> **YOUR ASSIGNMENT**
Copy, word for word, the line containing "Given: Click @astor_charlie" and each line that follows it in the entries below; pictures do not belong in the copy.

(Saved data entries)
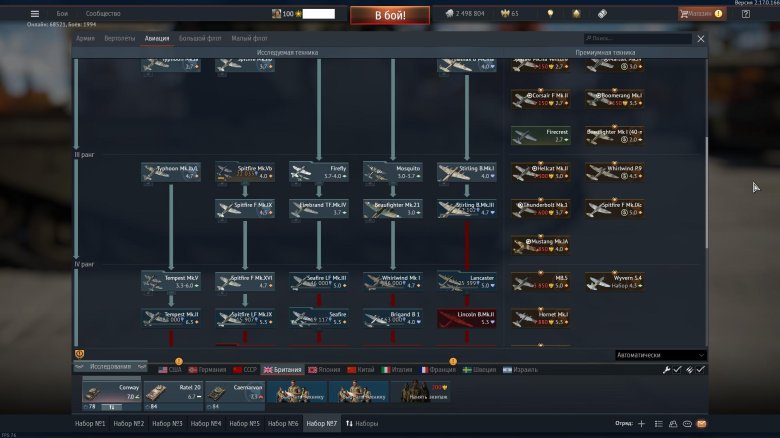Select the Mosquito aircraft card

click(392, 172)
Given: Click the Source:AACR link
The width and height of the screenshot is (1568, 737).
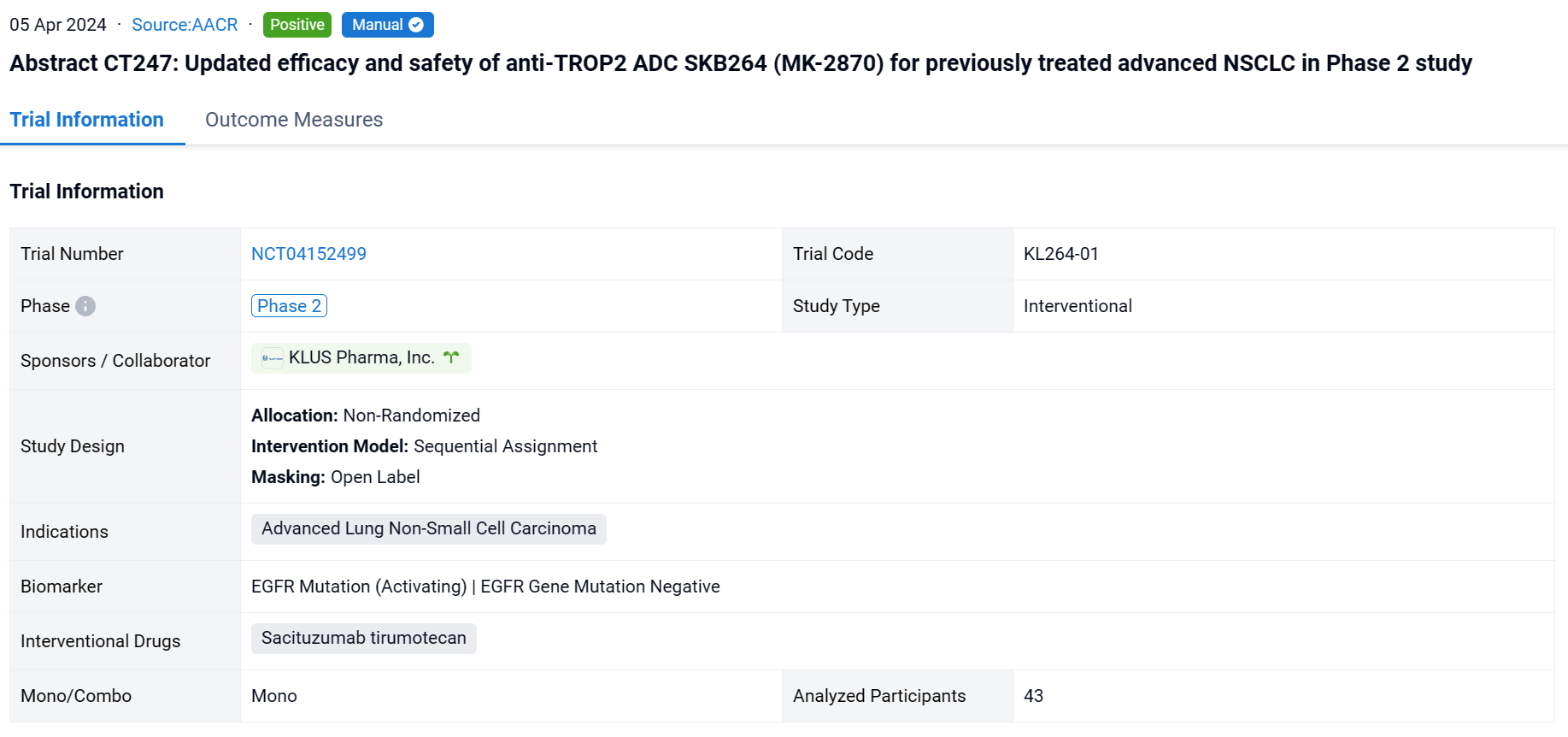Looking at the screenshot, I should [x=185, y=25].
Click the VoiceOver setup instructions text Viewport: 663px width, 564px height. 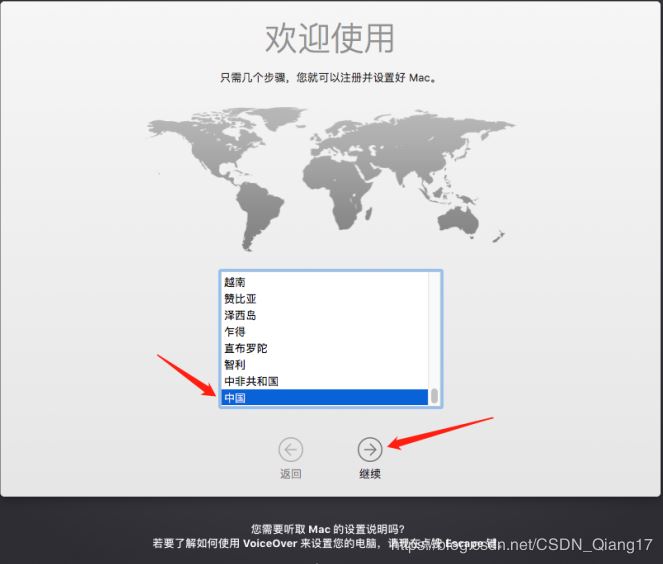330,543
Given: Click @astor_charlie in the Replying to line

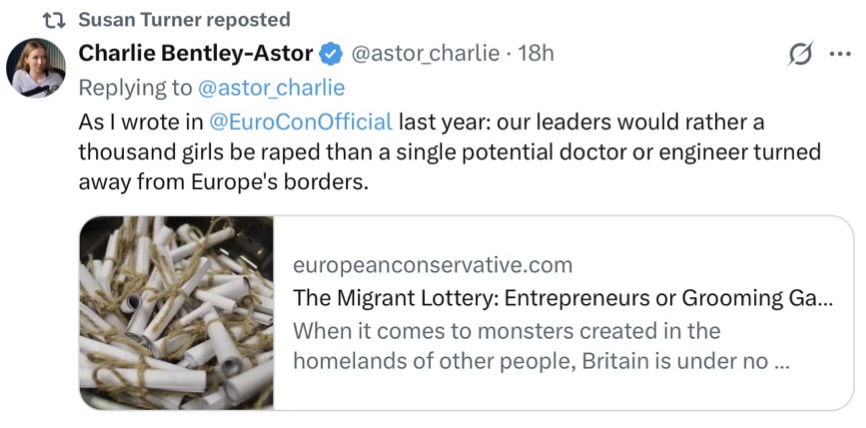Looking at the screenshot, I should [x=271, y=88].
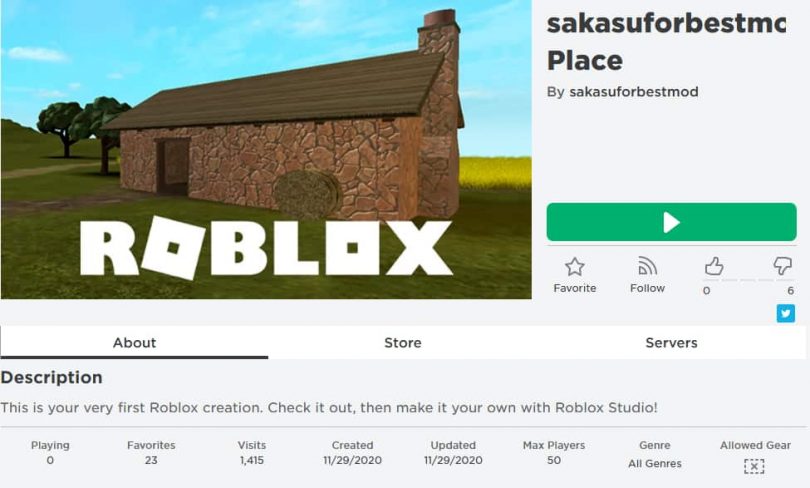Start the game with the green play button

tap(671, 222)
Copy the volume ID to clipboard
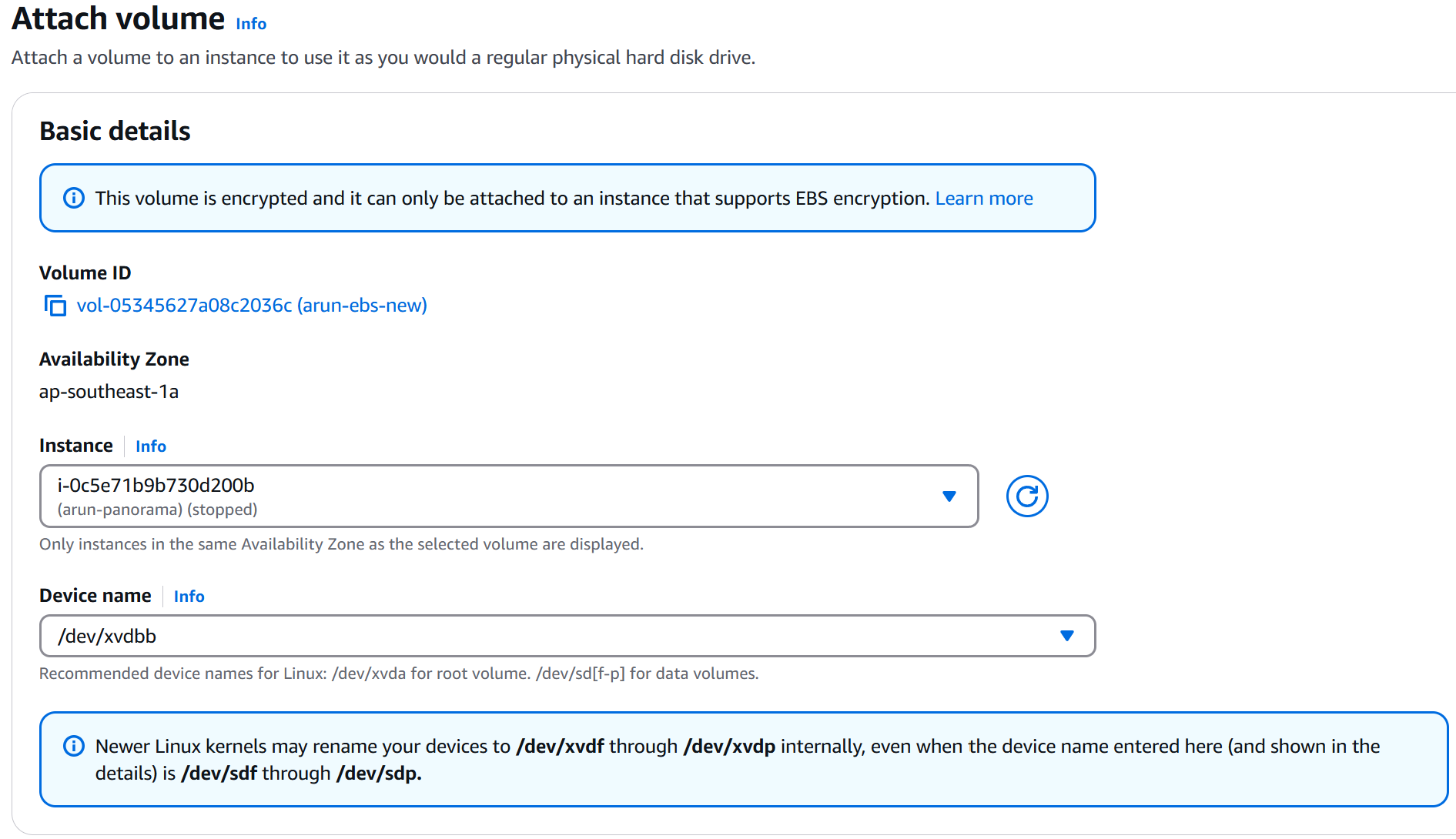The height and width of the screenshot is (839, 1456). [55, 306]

> **FINISHED EXERCISE**
Given: Click @astor_charlie in the Replying to line

Looking at the screenshot, I should [x=271, y=88].
Start the game with the green play button

tap(671, 222)
Copy the volume ID to clipboard
The height and width of the screenshot is (839, 1456). [55, 306]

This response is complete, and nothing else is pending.